Under Marc’s eye, we also saw the transformation of the machines from purely functional objects to things of beauty. We saw the advances in engineering—the materials, the workmanship, the design, over a hundred years of innovation. Visiting The Henry Ford, as they call it, is a truly humbling experience. I would never in a hundred years have thought of making a visit to Detroit just to visit this museum, but knowing what I know now, I will tell you confidently that it is as worth your while as a visit to Paris just to see the Louvre, to Rome for the Vatican Museum, to Florence for the Uffizi Gallery, to St. Petersburg for the Hermitage, or to Berlin for the Pergamon Museum. This is truly one of the world’s great museums, and the world that it chronicles is our own.

I am truly humbled that the Museum has partnered with us to hold Makerfaire Detroit on their grounds. If you are anywhere in reach of Detroit this weekend, I heartily recommend that you plan to spend both days there. You can easily spend a day at Makerfaire, and you could easily spend a day at The Henry Ford. P.S. Here are some of my photos from my visit. (More to come soon. Can’t upload many as I’m currently on a plane.)

Filtering sentences using an average score and standard deviation yields a summary of around 170 words:

This morning I had the chance to get a tour of The Henry Ford Museum in Dearborn, MI, along with Dale Dougherty, creator of Make: and Makerfaire, and Marc Greuther, the chief curator of the museum. I had expected a museum dedicated to the auto industry, but it’s so much more than that. As I wrote in my first stunned tweet, “it’s the Louvre of the Industrial Age. This museum chronicles that transformation. The machines are astonishing - steam engines and coal fired electric generators as big as houses, the first lathes capable of making other precision lathes (the makerbot of the 19th century), a ribbon glass machine that is one of five that in the 1970s made virtually all of the incandescent lightbulbs in the world, combine harvesters, railroad locomotives, cars, airplanes, even motels, gas stations, an early McDonalds’ restaurant and other epiphenomena of the automobile era. You can easily spend a day at Makerfaire, and you could easily spend a day at The Henry Ford.

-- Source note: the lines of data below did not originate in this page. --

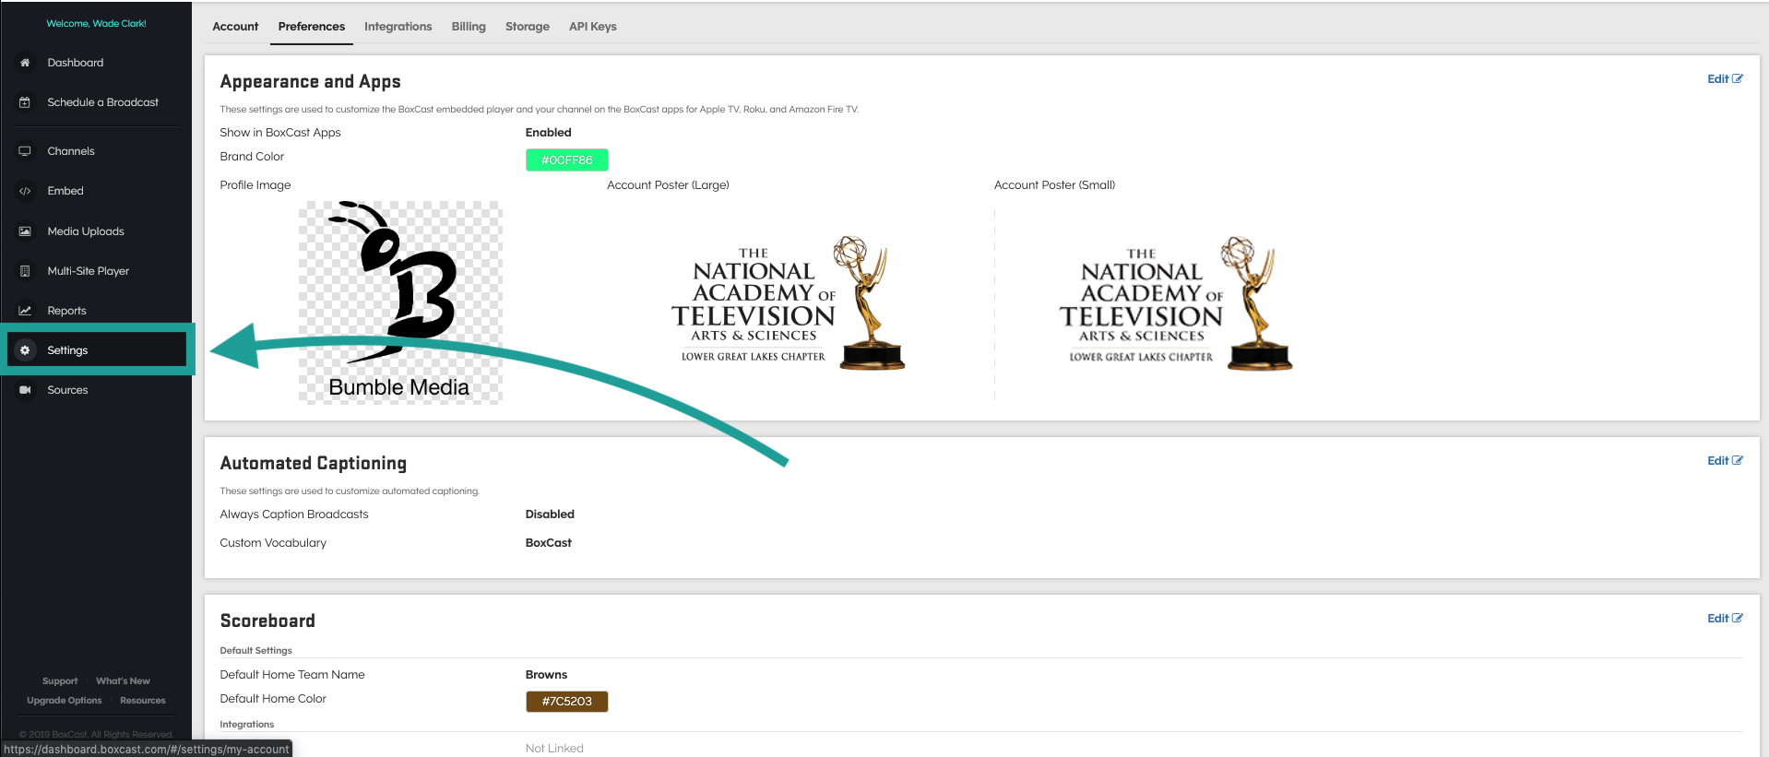The image size is (1769, 757).
Task: Open the Integrations tab
Action: 398,27
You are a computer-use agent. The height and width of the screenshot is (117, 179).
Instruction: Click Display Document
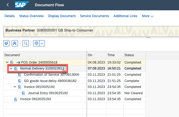(62, 16)
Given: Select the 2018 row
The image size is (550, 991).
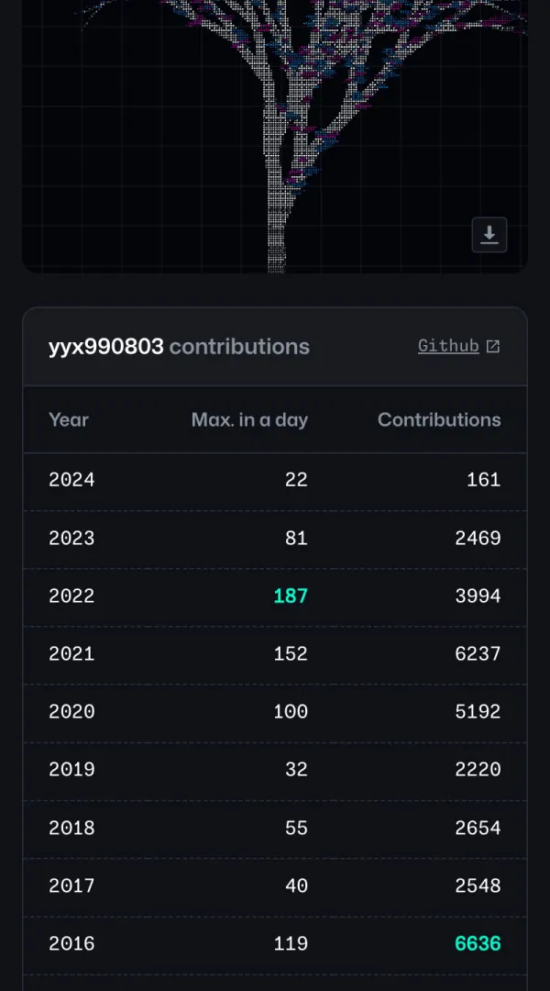Looking at the screenshot, I should (275, 828).
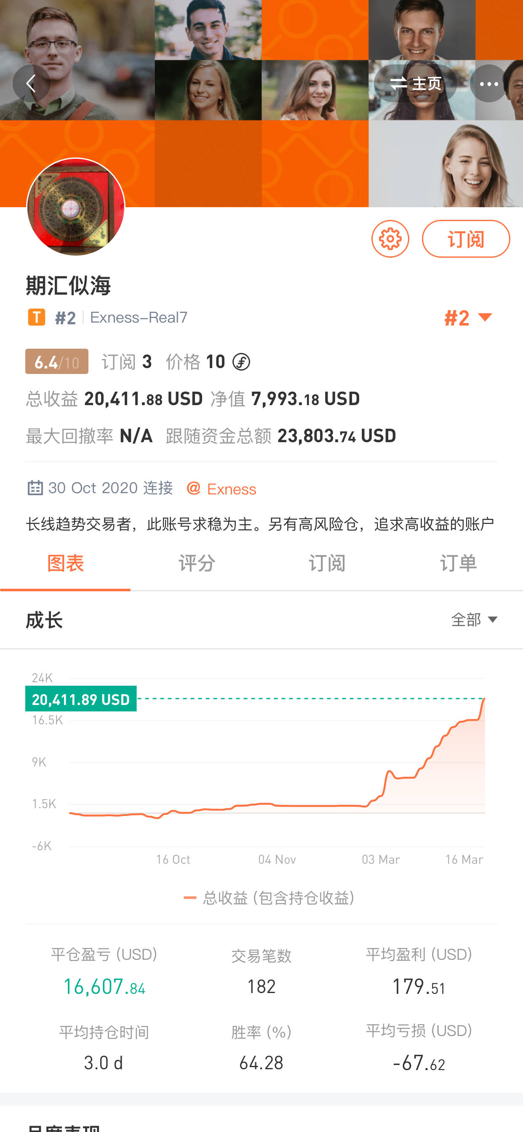This screenshot has height=1132, width=523.
Task: Go to the 订单 tab
Action: tap(458, 563)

An alternative summarization approach, which considers only the top N sentences (where N = 5 in this case), produces a slightly more abridged result of around 90 words. It’s even more succinct, but arguably still a pretty informative distillation:

This morning I had the chance to get a tour of The Henry Ford Museum in Dearborn, MI, along with Dale Dougherty, creator of Make: and Makerfaire, and Marc Greuther, the chief curator of the museum. I had expected a museum dedicated to the auto industry, but it’s so much more than that. As I wrote in my first stunned tweet, “it’s the Louvre of the Industrial Age. This museum chronicles that transformation. You can easily spend a day at Makerfaire, and you could easily spend a day at The Henry Ford.

As in any other situation involving analysis, there’s a lot of insight to be gained from visually inspecting the summarizations in relation to the full text. Outputting a simple markup format that can be opened by virtually any web browser is as simple as adjusting the final portion of the script that performs the output to do some string substitution. Example 8-4 illustrates one possibility.

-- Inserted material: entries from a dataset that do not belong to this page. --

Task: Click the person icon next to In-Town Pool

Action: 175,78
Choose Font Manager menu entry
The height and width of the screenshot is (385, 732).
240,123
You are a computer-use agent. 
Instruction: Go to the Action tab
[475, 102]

Example 8-4. Augmenting the output of Example 8-3 to produce HTML markup that lends itself to analyzing the summarization algorithm’s results (blogs_and_nlp__summarize_markedup_output.py)

# -*- coding: utf-8 -*-

import os
import sys
import json
import nltk
import numpy
from blogs_and_nlp__summarize import summarize

HTML_TEMPLATE = """<html>
    <head>
        <title>%s</title>
        <meta http-equiv="Content-Type" content="text/html; charset=UTF-8"/>
    </head>
    <body>%s</body>
</html>"""

if __name__ == '__main__':

    # Load in output from blogs_and_nlp__get_feed.py

    BLOG_DATA = sys.argv[1]
    blog_data = json.loads(open(BLOG_DATA).read())

    # Marked up version can be written out to disk

    if not os.path.isdir('out/summarize'):
        os.makedirs('out/summarize')

    for post in blog_data:
       
        post.update(summarize(post['content']))

        # You could also store a version of the full post with key sentences markedup
        # for analysis with simple string replacement...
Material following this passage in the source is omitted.